Mark W. Hopkinsのサイトが残っているとyoheiさんに教えていただいたので、発掘された遺跡巡りをしてます。
Markの書いたものに"Kleene Categories"(テキスト)というのがあります。これは、Kleene代数を圏論的に拡張する提案です。一方、id:m-hiyama:20050512で話題にした、木下佳樹さんの「不動点をめぐる代数構造たち」(PDF)という論文でもKleene圏を定義しています。
どちらも同じような動機でKleene代数の圏論的拡張を行い、それを「Kleene圏」と名付けているんですね。奇しくも、発表年も同じく2001年。そして、今日比べてみて驚いたのですが、この2つのKleene圏の概念は事実上同じです。お互いに参照したとは考えにくいので、偶然でしょう。(こういう一致は意外によくあったりする。)

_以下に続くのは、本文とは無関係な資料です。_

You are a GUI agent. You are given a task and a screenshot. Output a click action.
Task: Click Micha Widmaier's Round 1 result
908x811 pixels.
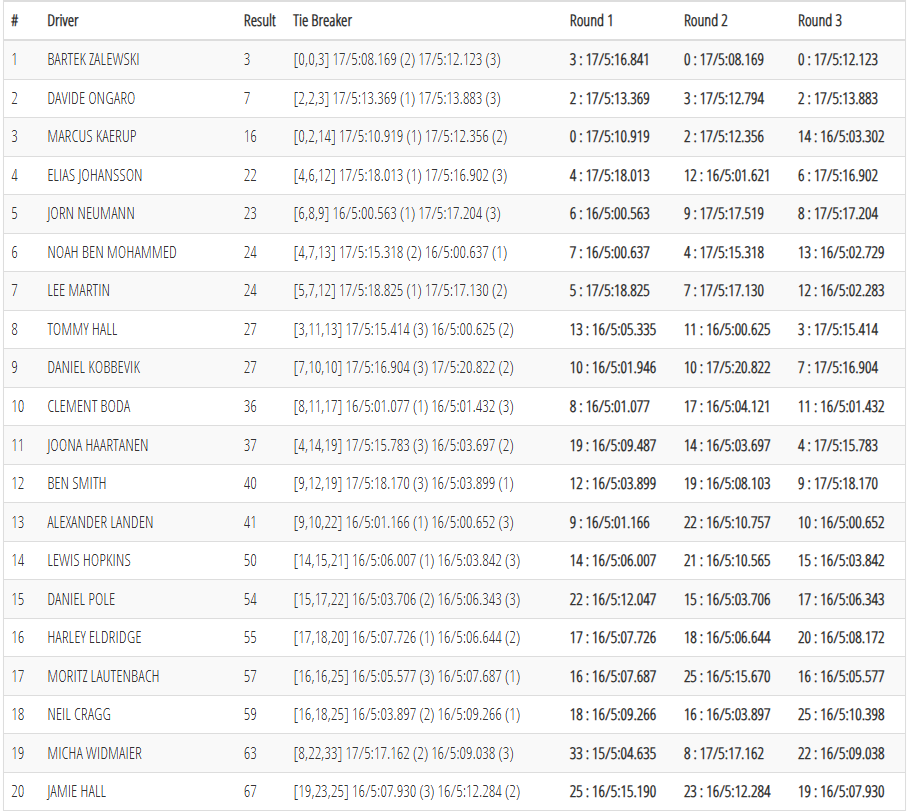click(x=613, y=753)
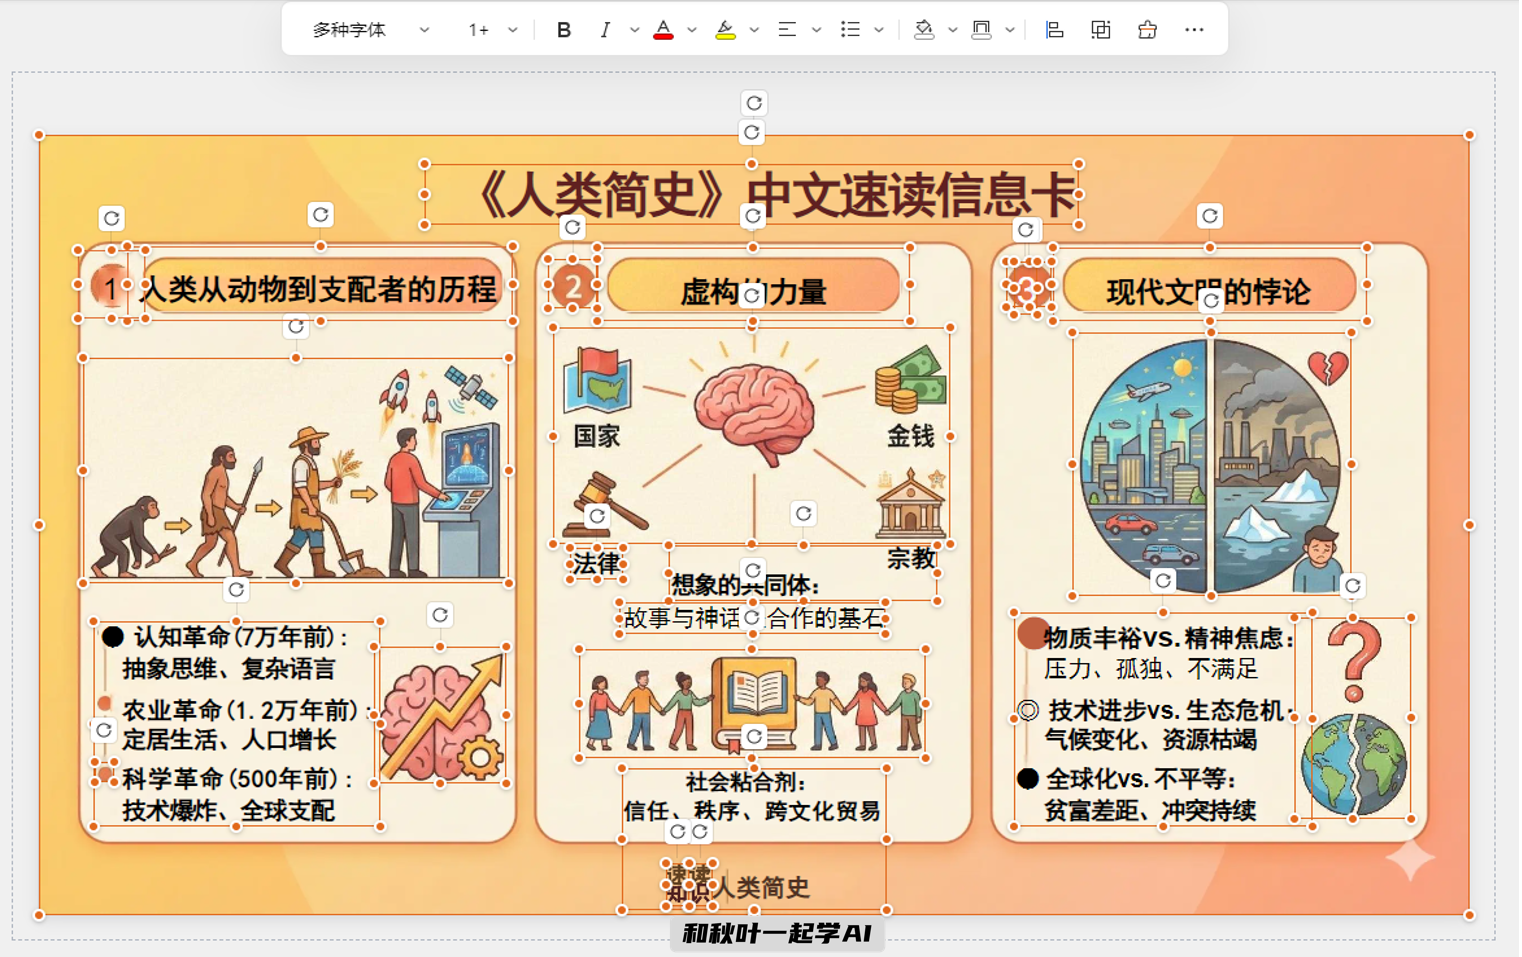The width and height of the screenshot is (1522, 957).
Task: Apply yellow text highlight
Action: (x=727, y=29)
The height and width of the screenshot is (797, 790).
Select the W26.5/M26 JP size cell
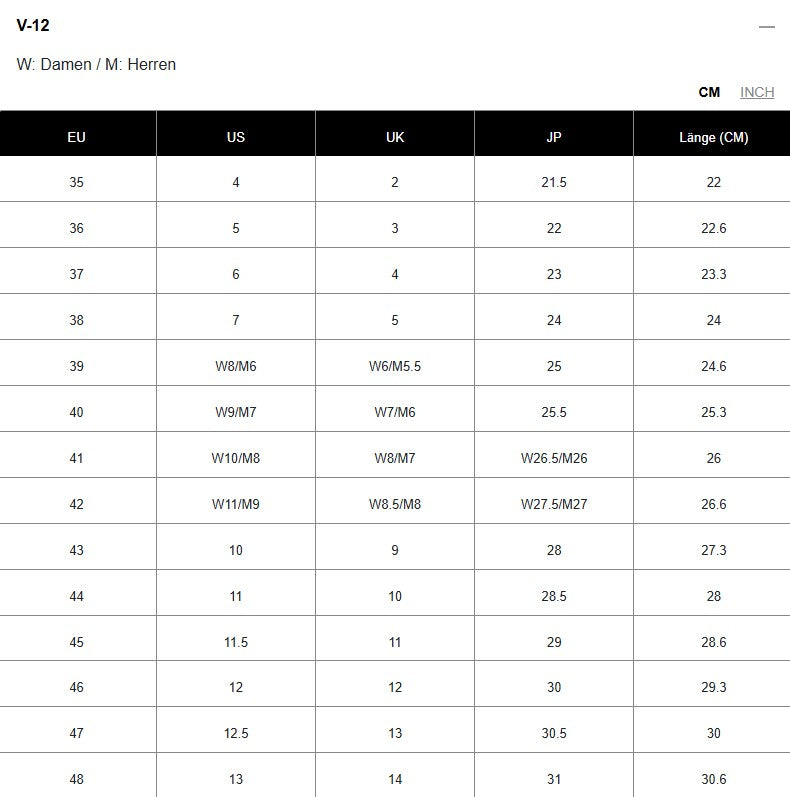tap(554, 458)
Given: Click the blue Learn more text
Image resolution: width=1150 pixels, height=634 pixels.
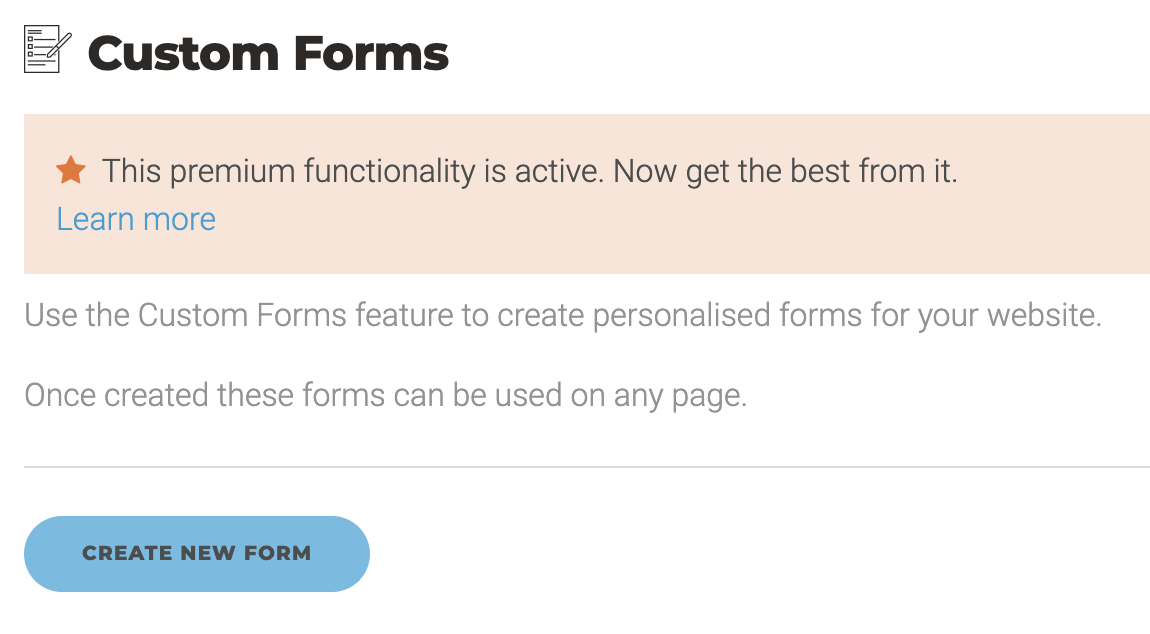Looking at the screenshot, I should point(135,218).
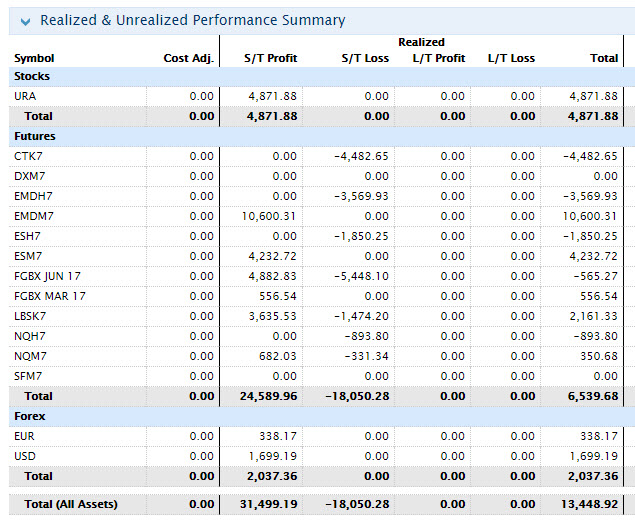Image resolution: width=635 pixels, height=520 pixels.
Task: Click the CTK7 futures symbol
Action: coord(29,156)
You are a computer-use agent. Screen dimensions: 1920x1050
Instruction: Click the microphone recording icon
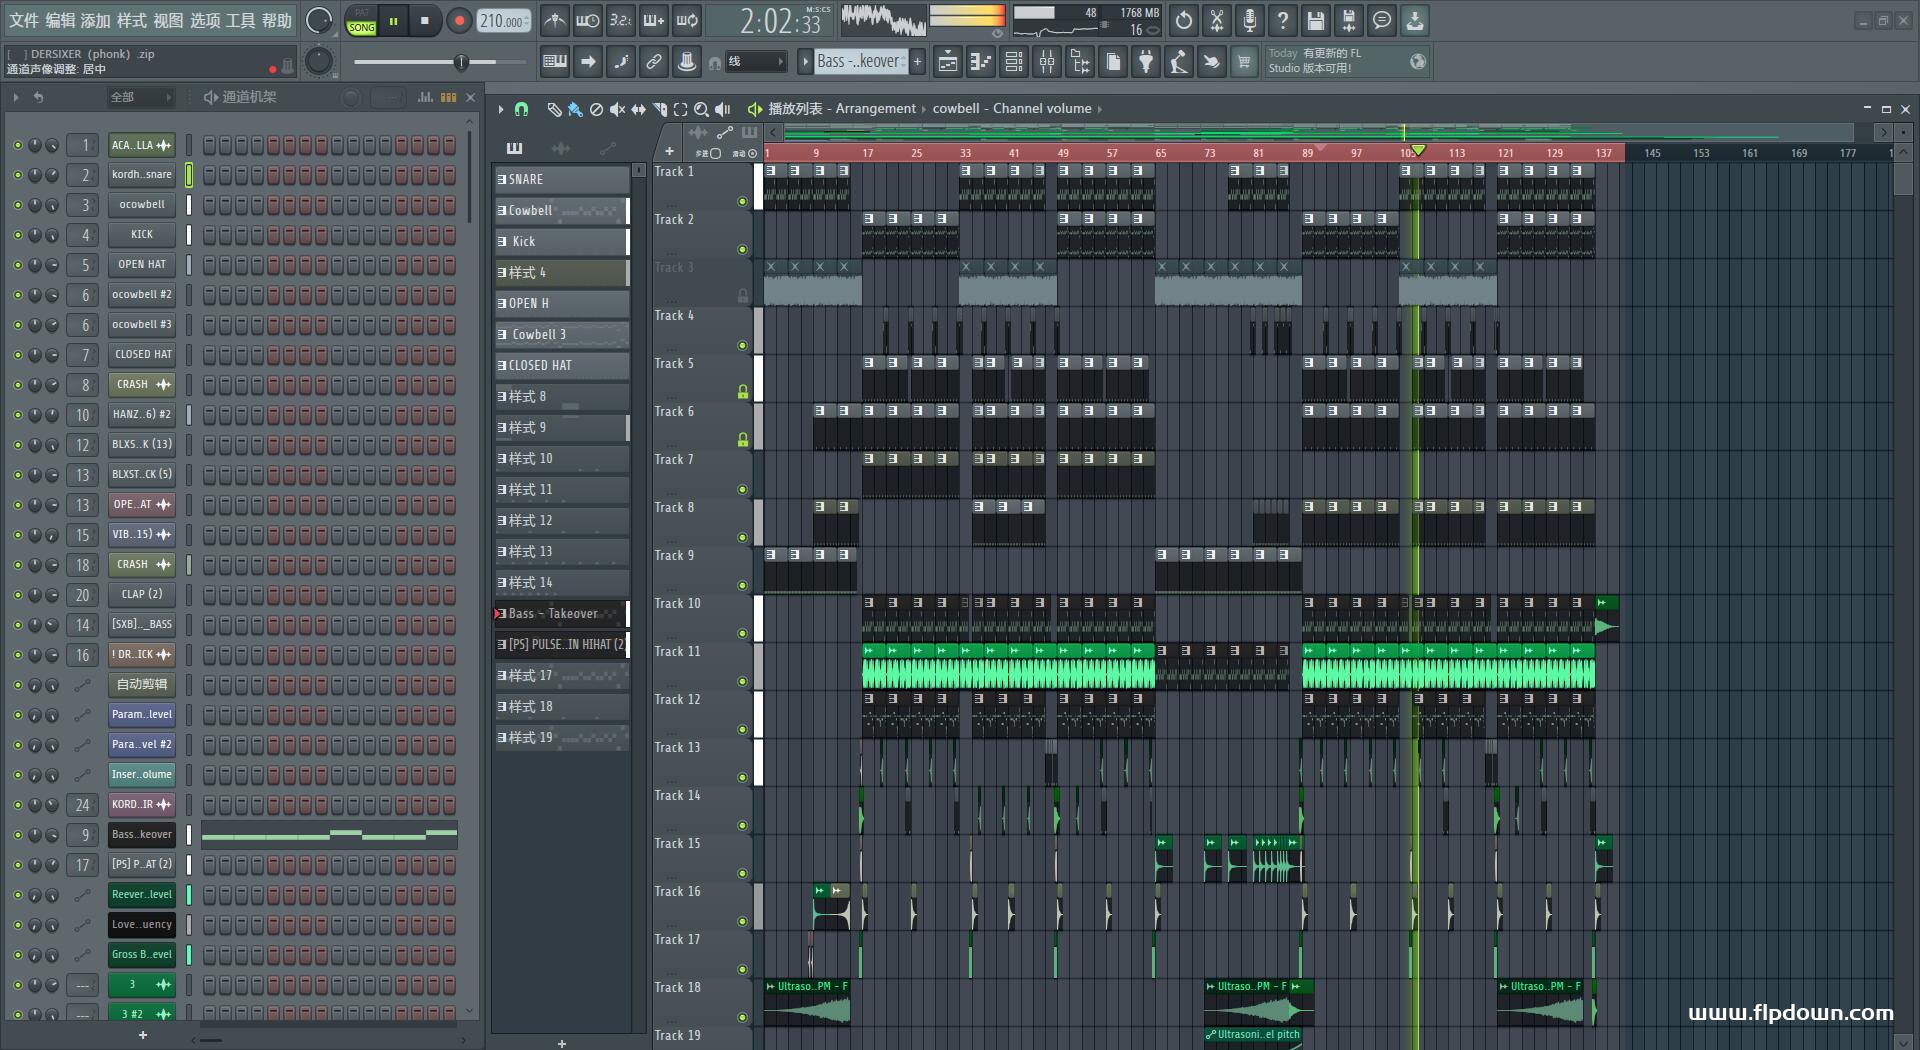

MarkのKleene圏も木下さんのKleene圏も、ジョイン半束(join semilattice; sup semilattice)でenrichされた圏Cをベースにして、Cの対象AごとにEnd(A) = C(A, A)上のKleeneスターを与えています。Kleeneスターの公理が少し食い違っていますが、本質的な差はないように思えます。
面白いなー。この不思議な一致も、その内容も。